Teks Bacaan
──────────

Cohen dan Uphof dalam (Rafinzar & Mardianto, 2023) menyebutkan bahwa partisipasi masyarakat dapat dibagi menjadi empat bentuk. Pertama, Participation of decision making. Kedua, participation in implementation. Ketiga, participation in benefit dan keempat adalah participation in evaluation

Melalui hal ini, pengawasan dan penilaian program-program pembangunan juga dilakukan masyarakat, mulai dari perencanaan hingga pelaksanaan program. Terlebih, dengan semakin berkembangnya teknologi informasi saat ini. Penggunaan media sosial yang kini berkembang luas di masyarakat, diharapkan partisipasi masyarakat dalam pengawasan dan penilaian dapat semakin mudah dilakukan. 

Satu hal lain yang juga patut diperhatikan terhadap partisipasi masyarakat dalam pemerintahan, adalah apakah isu-isu yang mengemuka benar-benar merupakan isu yang mewakili semua pihak atau tidak. Hal inilah yang selanjutnya menjadi alasan dalam pemilihan pihak-pihak yang dilibatkan (stakeholder) yang akan ikut berpartisipasi serta sejauh mana tingkat partisipasinya menjadi penting. Selain itu, sebagai cara untuk mencegah partisipasi masyarakat agar tidak hanya sekedar menjadi “kosmetik” dalam setiap kebijakan, maka keterlibatan masyarakat tersebut dilakukan semenjak tahap awal perencanaan.

──────────

Blok Data
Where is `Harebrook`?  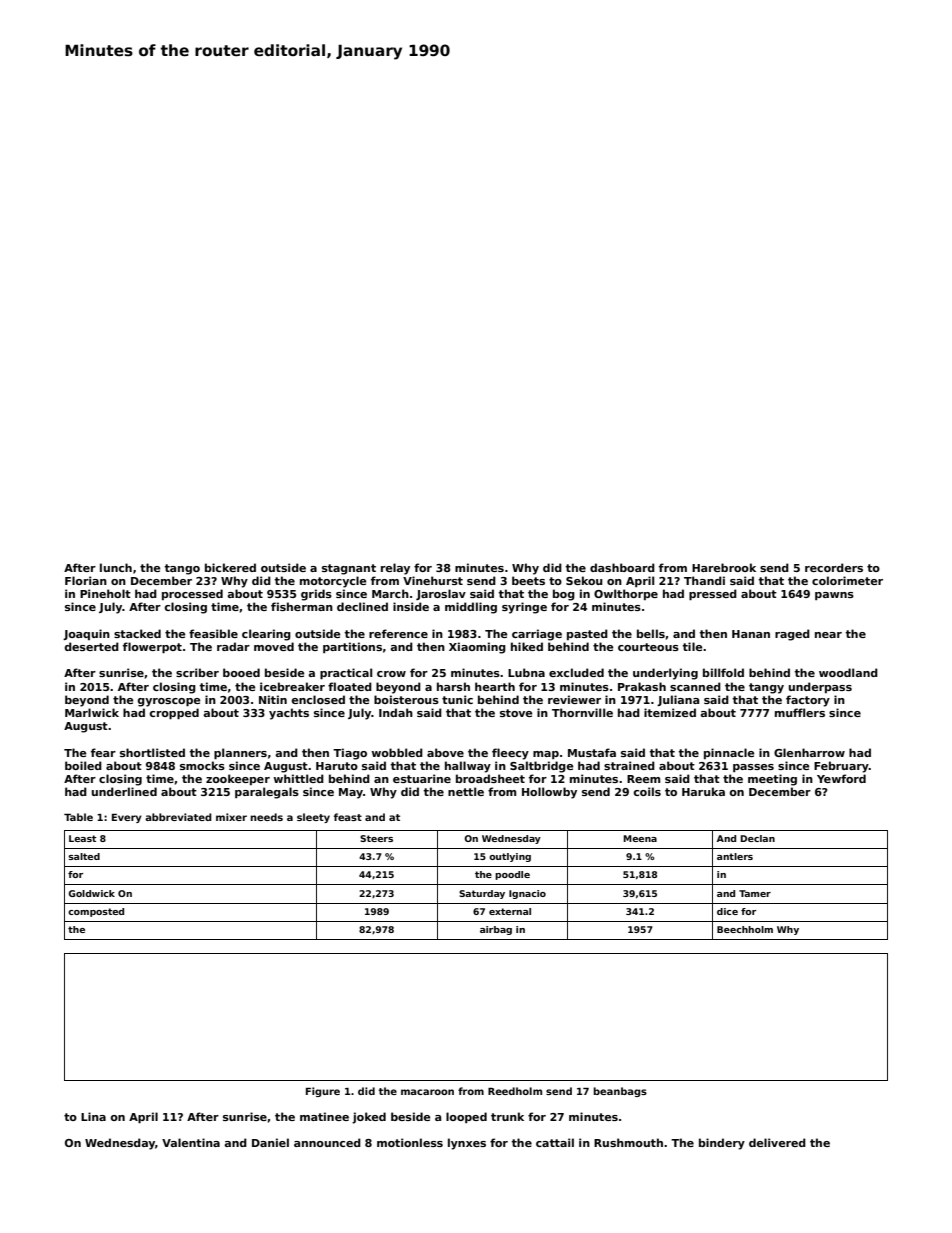 Harebrook is located at coordinates (724, 567).
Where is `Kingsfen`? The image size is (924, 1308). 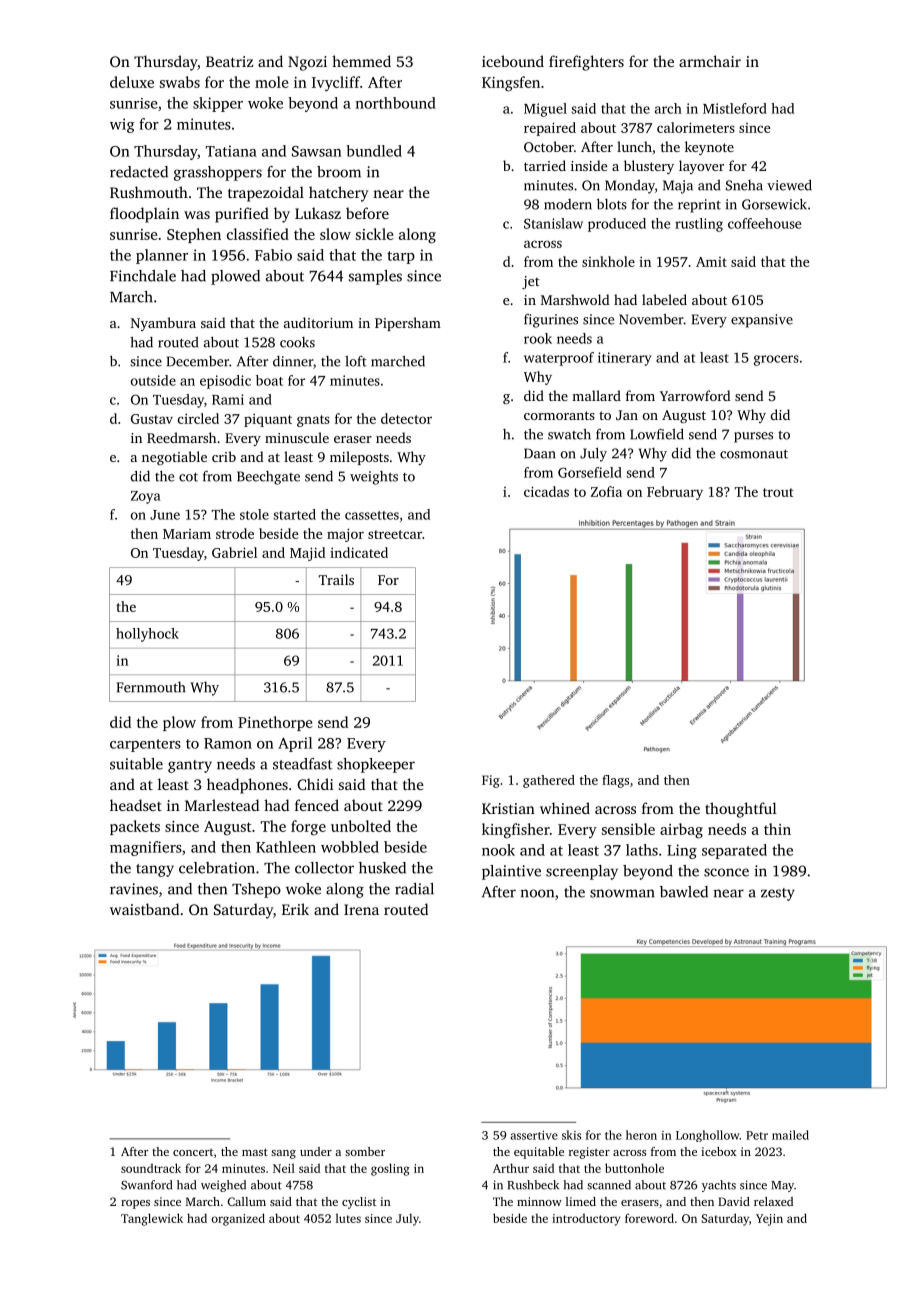 Kingsfen is located at coordinates (511, 84).
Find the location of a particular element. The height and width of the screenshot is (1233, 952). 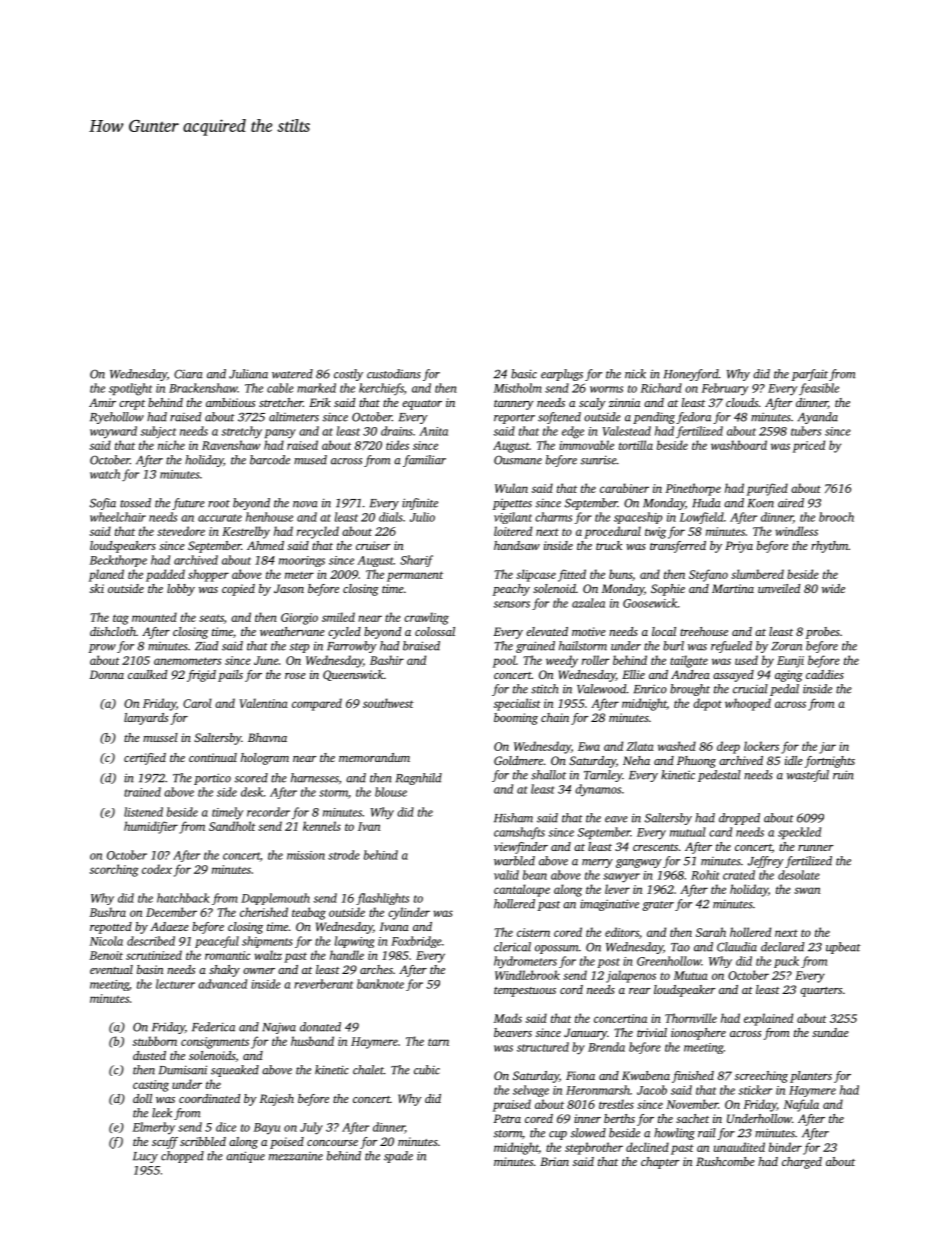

──────────

Tugas Dikerjakan
Tolong lanjutkan teks tentang partisipasi masyarakat, dimulai setelah kalimat terakhirnya. Daftar tersebut tidak berkaitan dengan teks tentang partisipasi masyarakat.

Jawaban Tertulis
Selain itu, perlu diperhatikan juga terkait bentuk serta tingkatan partisipasi tersebut. Sebab, setiap bentuk dan tingkatan partisipasi tersebut pada akhirnya juga memiliki tingkat tanggung jawab dan konsekuensi yang berbeda-beda pula. Tingkatan partisipasi ini juga menunjukan distribusi kekuasaan dari masyarakat itu sendiri.

Dalam proses pelibatan masyarakat, faktor keterbatasan sumber daya manusia juga merupakan hambatan serius, apalagi jika terkait perencanaan di bidang keuangan publik. Sebagian besar masyarakat masih memiliki keterbatasan akses terhadap teknologi, sumber daya informasi, hingga masalah waktu luang yang dimiliki oleh masyarakat di tengah kesibukan keseharian mereka. Oleh karena itu, perlu upaya tambahan untuk memastikan bahwa partisipasi masyarakat dapat mencakup berbagai kelompok, termasuk mereka yang tergolong pada kelompok kurang mampu, baik secara ekonomi maupun fisik (disabilitas).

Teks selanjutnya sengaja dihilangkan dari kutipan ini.